__WRITTEN PROBLEM__: Please reproduce the material below with "Find the location of a particular element" swapped for "Locate a specific element" and nothing else altered.

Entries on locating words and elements
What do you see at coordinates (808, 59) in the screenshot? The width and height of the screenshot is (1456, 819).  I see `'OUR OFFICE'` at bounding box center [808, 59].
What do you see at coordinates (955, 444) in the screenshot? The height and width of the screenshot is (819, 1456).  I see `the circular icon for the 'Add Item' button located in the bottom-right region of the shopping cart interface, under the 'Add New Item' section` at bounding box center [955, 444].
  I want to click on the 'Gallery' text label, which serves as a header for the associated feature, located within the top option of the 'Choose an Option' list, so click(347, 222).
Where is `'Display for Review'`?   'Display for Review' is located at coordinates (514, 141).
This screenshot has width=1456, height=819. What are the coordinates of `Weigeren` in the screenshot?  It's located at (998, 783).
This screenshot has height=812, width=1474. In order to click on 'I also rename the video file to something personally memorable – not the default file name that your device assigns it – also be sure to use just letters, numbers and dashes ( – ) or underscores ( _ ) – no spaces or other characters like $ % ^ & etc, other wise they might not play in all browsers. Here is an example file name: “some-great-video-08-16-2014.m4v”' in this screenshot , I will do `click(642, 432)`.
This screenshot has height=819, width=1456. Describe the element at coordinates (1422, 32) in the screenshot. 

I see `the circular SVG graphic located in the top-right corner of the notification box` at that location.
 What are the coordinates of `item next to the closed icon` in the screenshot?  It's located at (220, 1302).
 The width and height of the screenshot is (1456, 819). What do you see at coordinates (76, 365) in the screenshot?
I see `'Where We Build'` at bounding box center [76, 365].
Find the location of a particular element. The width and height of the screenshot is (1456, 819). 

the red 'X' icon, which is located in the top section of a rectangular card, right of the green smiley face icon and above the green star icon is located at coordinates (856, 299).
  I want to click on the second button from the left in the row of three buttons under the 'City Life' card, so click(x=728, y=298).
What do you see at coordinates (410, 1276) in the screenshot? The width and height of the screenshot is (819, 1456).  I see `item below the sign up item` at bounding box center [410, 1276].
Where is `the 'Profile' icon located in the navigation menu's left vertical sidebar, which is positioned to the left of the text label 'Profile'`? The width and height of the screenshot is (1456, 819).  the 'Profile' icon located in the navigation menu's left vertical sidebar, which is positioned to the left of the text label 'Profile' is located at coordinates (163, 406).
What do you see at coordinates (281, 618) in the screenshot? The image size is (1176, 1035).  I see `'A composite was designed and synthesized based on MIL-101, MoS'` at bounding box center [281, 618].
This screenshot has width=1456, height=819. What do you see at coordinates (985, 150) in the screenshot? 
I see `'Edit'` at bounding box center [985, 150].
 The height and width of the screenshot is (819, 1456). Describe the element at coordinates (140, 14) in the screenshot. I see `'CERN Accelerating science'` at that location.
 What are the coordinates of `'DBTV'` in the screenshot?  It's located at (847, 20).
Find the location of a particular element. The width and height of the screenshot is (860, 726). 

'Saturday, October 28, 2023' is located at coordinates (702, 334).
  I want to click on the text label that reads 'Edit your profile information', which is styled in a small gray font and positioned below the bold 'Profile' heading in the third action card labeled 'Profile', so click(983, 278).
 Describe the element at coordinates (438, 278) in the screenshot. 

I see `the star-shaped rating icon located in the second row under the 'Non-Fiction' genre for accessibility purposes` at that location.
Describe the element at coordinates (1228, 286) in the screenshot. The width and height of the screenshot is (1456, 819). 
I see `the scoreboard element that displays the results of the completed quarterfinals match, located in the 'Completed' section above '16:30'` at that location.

__RESPONSE FOR THIS EXERCISE__:
What do you see at coordinates (808, 59) in the screenshot? The width and height of the screenshot is (1456, 819).  I see `'OUR OFFICE'` at bounding box center [808, 59].
What do you see at coordinates (955, 444) in the screenshot? The height and width of the screenshot is (819, 1456).  I see `the circular icon for the 'Add Item' button located in the bottom-right region of the shopping cart interface, under the 'Add New Item' section` at bounding box center [955, 444].
  I want to click on the 'Gallery' text label, which serves as a header for the associated feature, located within the top option of the 'Choose an Option' list, so click(347, 222).
Where is `'Display for Review'`?   'Display for Review' is located at coordinates (514, 141).
This screenshot has width=1456, height=819. What are the coordinates of `Weigeren` in the screenshot?  It's located at (998, 783).
This screenshot has height=812, width=1474. In order to click on 'I also rename the video file to something personally memorable – not the default file name that your device assigns it – also be sure to use just letters, numbers and dashes ( – ) or underscores ( _ ) – no spaces or other characters like $ % ^ & etc, other wise they might not play in all browsers. Here is an example file name: “some-great-video-08-16-2014.m4v”' in this screenshot , I will do `click(642, 432)`.
This screenshot has height=819, width=1456. Describe the element at coordinates (1422, 32) in the screenshot. 

I see `the circular SVG graphic located in the top-right corner of the notification box` at that location.
 What are the coordinates of `item next to the closed icon` in the screenshot?  It's located at (220, 1302).
 The width and height of the screenshot is (1456, 819). What do you see at coordinates (76, 365) in the screenshot?
I see `'Where We Build'` at bounding box center [76, 365].
Locate a specific element. The width and height of the screenshot is (1456, 819). 

the red 'X' icon, which is located in the top section of a rectangular card, right of the green smiley face icon and above the green star icon is located at coordinates (856, 299).
  I want to click on the second button from the left in the row of three buttons under the 'City Life' card, so click(x=728, y=298).
What do you see at coordinates (410, 1276) in the screenshot? The width and height of the screenshot is (819, 1456).  I see `item below the sign up item` at bounding box center [410, 1276].
Where is `the 'Profile' icon located in the navigation menu's left vertical sidebar, which is positioned to the left of the text label 'Profile'`? The width and height of the screenshot is (1456, 819).  the 'Profile' icon located in the navigation menu's left vertical sidebar, which is positioned to the left of the text label 'Profile' is located at coordinates (163, 406).
What do you see at coordinates (281, 618) in the screenshot? The image size is (1176, 1035).  I see `'A composite was designed and synthesized based on MIL-101, MoS'` at bounding box center [281, 618].
This screenshot has width=1456, height=819. What do you see at coordinates (985, 150) in the screenshot? 
I see `'Edit'` at bounding box center [985, 150].
 The height and width of the screenshot is (819, 1456). Describe the element at coordinates (140, 14) in the screenshot. I see `'CERN Accelerating science'` at that location.
 What are the coordinates of `'DBTV'` in the screenshot?  It's located at (847, 20).
Locate a specific element. The width and height of the screenshot is (860, 726). 

'Saturday, October 28, 2023' is located at coordinates (702, 334).
  I want to click on the text label that reads 'Edit your profile information', which is styled in a small gray font and positioned below the bold 'Profile' heading in the third action card labeled 'Profile', so click(983, 278).
 Describe the element at coordinates (438, 278) in the screenshot. 

I see `the star-shaped rating icon located in the second row under the 'Non-Fiction' genre for accessibility purposes` at that location.
Describe the element at coordinates (1228, 286) in the screenshot. The width and height of the screenshot is (1456, 819). 
I see `the scoreboard element that displays the results of the completed quarterfinals match, located in the 'Completed' section above '16:30'` at that location.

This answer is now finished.